【国会質問】「人びと」のための積極財政を!経済と介護(前半)

11月11日、高市内閣が発足して初めての衆議院予算委員会で、質疑に立ちました。
NHKテレビの中継入りで43分間にわたって、経済政策および介護支援、そして、外交・防衛政策について追及しました。(前半・後半にわけて、ブログ報告します。長いですが大切なテーマなので丁寧に記しています)
前半、まず、高市総理の掲げる「責任ある積極財政」とは何か、誰に対する責任であり、誰のための積極財政なのか、ここは大きなポイントです。
れいわ新選組も「積極財政」を掲げてきたからです。
今年2月3日の予算委員会でも、石破総理に対して、財政の「数字」ばかり見るのではなく、国民生活を救うため「人間」に目を向けていただきたい、ということを強調しましたが、同じことを高市総理にも強く求めました。
生活が苦しいと訴えている国民は6割、子どもがいる世帯は6,5割にも及びます。

いまや、困っているのは低所得者層だけではありません。中間層の4割がスーパーでは高くて買うのを諦める、コンビニには高いから行かない、子どもの習い事を削っている。
生活困窮者に至っては、約9割が暖房や冷房をつけないで過ごす。十分な食事を摂れない、携帯・スマホの維持は諦める。
マスコミのどの世論調査を見ても「消費税減税・廃止を求める声」は7割を超えています。
だから、先の参議院選挙では、自民党以外すべての政党が消費税減税を公約に掲げて、その結果、野党多数となりました。つまり、消費税減税は、明らかに国民の民意なのです。

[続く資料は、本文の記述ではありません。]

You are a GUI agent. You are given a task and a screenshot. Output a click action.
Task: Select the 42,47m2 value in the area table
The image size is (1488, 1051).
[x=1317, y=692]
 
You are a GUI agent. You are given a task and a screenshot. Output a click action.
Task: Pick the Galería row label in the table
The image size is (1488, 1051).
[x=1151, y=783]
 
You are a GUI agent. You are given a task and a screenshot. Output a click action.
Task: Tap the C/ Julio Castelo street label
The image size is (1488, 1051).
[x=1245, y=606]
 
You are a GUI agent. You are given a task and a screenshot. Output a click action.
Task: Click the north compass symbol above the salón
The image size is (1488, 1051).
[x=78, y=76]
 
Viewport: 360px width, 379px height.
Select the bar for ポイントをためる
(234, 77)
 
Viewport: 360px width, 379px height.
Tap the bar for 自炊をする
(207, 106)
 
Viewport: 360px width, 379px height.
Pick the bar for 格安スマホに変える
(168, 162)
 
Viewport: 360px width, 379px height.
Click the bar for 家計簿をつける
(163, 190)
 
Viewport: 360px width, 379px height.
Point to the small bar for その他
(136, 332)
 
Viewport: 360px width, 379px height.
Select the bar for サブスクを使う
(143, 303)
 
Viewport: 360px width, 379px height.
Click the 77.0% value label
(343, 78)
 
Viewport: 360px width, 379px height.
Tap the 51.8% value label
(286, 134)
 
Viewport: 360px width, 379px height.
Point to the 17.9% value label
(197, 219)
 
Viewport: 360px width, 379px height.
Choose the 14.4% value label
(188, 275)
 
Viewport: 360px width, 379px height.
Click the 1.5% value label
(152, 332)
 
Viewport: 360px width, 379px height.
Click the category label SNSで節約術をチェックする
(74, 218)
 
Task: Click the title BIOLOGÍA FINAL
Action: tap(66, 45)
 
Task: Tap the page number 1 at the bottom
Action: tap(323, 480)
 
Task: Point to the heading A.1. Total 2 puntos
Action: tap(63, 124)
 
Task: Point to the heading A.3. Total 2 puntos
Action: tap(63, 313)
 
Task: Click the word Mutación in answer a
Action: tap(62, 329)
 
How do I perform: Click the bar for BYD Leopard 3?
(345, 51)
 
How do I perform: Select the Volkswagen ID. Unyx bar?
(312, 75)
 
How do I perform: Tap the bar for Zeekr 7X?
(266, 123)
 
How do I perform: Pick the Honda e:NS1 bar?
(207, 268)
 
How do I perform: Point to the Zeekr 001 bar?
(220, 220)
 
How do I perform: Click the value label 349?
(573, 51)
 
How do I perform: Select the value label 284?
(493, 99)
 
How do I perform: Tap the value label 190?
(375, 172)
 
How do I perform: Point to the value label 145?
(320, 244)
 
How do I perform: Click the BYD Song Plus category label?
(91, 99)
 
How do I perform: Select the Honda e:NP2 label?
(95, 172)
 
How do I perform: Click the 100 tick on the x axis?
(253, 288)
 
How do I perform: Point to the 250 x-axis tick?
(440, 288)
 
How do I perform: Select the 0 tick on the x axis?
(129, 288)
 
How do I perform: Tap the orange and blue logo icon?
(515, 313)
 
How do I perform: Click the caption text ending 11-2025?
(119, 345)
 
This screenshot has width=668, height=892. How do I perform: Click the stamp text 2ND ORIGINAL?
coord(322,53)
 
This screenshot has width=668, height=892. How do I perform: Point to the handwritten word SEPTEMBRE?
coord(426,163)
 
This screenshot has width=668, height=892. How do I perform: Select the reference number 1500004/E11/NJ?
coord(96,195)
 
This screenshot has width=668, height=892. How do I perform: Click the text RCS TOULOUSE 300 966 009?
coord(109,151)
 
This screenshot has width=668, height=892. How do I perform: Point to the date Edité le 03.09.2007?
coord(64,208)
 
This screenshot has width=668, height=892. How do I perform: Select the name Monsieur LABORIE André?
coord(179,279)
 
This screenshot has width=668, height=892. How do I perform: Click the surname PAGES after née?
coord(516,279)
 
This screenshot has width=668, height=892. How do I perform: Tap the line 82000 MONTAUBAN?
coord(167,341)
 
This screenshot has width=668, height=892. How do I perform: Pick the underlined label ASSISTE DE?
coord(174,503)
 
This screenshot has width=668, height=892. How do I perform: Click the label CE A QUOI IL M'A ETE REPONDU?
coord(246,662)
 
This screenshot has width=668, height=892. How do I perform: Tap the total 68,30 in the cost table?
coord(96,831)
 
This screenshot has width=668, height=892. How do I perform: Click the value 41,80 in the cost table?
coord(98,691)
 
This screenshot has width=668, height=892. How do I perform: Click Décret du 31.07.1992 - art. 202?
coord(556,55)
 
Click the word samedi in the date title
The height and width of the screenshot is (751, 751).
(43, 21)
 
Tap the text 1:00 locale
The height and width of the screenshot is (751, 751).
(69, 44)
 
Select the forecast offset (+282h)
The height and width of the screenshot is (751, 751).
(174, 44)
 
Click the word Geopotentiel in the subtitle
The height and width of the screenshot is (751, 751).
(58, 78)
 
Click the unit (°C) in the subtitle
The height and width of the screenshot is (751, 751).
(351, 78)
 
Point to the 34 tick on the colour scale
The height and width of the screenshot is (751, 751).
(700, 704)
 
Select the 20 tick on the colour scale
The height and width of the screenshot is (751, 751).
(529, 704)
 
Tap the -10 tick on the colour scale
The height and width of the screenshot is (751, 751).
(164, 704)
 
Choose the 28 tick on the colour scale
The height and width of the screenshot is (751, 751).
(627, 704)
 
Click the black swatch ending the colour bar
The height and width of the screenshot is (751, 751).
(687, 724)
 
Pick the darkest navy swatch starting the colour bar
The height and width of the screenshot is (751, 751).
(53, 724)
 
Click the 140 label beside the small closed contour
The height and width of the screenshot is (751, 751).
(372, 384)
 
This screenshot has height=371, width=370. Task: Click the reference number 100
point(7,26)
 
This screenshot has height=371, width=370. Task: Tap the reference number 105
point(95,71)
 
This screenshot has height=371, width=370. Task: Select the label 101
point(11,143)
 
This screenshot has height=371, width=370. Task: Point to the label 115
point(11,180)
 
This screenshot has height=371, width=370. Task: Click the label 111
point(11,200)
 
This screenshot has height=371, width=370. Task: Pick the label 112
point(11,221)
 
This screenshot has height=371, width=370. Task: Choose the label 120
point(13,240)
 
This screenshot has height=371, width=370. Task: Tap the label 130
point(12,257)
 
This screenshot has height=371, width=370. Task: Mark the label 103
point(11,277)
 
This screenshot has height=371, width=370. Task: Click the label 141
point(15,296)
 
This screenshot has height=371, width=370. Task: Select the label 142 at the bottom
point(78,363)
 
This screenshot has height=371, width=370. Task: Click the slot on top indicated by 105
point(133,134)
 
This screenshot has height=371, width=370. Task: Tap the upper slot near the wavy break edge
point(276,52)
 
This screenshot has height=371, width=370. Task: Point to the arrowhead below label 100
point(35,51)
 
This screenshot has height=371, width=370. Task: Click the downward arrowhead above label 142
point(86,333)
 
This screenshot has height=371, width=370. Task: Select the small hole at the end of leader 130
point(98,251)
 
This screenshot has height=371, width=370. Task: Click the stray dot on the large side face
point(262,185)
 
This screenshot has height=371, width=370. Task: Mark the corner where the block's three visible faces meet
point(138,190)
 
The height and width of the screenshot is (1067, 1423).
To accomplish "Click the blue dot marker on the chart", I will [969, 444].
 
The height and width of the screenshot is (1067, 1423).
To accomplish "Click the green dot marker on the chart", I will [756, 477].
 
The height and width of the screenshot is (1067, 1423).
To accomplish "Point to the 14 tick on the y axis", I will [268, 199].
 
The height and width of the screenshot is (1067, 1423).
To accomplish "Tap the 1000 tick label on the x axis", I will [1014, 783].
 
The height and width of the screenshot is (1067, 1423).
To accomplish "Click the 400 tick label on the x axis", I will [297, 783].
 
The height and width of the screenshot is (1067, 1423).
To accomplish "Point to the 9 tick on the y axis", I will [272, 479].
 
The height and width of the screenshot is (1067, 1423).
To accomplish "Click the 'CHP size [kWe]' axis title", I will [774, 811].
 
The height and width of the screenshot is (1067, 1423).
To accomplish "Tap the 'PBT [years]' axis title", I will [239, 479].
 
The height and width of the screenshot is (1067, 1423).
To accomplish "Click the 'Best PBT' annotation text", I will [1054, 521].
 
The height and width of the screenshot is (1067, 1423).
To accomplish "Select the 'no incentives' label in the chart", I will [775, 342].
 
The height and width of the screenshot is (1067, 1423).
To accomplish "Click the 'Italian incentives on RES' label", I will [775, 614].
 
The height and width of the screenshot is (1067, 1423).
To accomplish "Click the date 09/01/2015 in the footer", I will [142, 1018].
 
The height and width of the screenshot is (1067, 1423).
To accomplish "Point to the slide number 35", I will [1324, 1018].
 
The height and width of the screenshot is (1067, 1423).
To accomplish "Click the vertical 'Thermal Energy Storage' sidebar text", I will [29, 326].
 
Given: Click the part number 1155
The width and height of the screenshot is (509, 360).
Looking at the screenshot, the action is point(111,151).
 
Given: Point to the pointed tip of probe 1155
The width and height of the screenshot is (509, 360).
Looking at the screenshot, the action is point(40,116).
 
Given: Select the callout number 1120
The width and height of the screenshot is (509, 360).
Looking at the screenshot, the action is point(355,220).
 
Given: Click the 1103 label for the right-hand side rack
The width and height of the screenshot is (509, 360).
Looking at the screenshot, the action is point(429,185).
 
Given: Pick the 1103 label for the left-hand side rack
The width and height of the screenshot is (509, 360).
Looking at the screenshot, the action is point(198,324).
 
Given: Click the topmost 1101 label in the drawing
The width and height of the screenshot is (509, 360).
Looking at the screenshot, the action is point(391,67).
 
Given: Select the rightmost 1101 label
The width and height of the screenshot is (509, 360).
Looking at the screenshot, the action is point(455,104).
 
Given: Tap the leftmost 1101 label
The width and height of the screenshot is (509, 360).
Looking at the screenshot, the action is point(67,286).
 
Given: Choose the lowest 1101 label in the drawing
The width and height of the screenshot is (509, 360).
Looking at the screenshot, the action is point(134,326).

しかし、参議院選挙が終わったとたん、ほぼ野党は、消費税減税をやる気なし。
高市総理も、総理になる前の今年5月、消費税減税を党内で主張していたにもかかわらず、総理になった途端に手のひら返し。選択肢の一つと言いながら、やる気がなく、先送りです。
そこで、私から、消費税をテーマにした集中審議を予算委員会で行うよう、枝野幸男予算委員長に申し入れました。
給付金は自民党選挙公約だったのにやらない、消費税減税もやるべきだと言っていたのにやらない。そんな、ウソつき政治はやめてもらわなければなりません。
さらに、消費税減税を、選択肢の一つとして排除しないのなら、できない理由をレジシステムのせいにしてはなりません。SNSやテレビでは「増税ならレジすぐ改修するのに減税はできないの?」「中小企業の単独システムなら一日で変更可能」「ある大手チェーンのクラウドPOS導入店は3カ月で可能」など、疑問の声があふれています。
まずは、政治が「やる」と決めて、先ほど要求した集中審議において、レジシステムの関係者も国会に呼んで、どうやったら一日でも早くできるのかを協議ましょう、と求めました。

各国では、一週間から一カ月くらいで、消費税減税をやっています。先日インドも、トランプ関税の影響から国内の内需活性化させるために消費税減税に踏み込み、一カ月で実行しています。
なぜ、日本だけできないのでしょうか?できないわけありません。
◇◇◇
問題は、物価高だけではないことです。
多くの国民の生活が苦しいのは、30年続く不況にコロナ、そこへ物価高が押し寄せているからであることを指摘しまいた。
失われた30年で、日本の地位は低下しています。
1995年には、我が国のGDPは、世界全体の17,7%を占めていたものの、
2024年には、3,6%にまで低下。

一人当たりGDPも、日本は世界第4位だったのが、2024年には第40位に下落しています。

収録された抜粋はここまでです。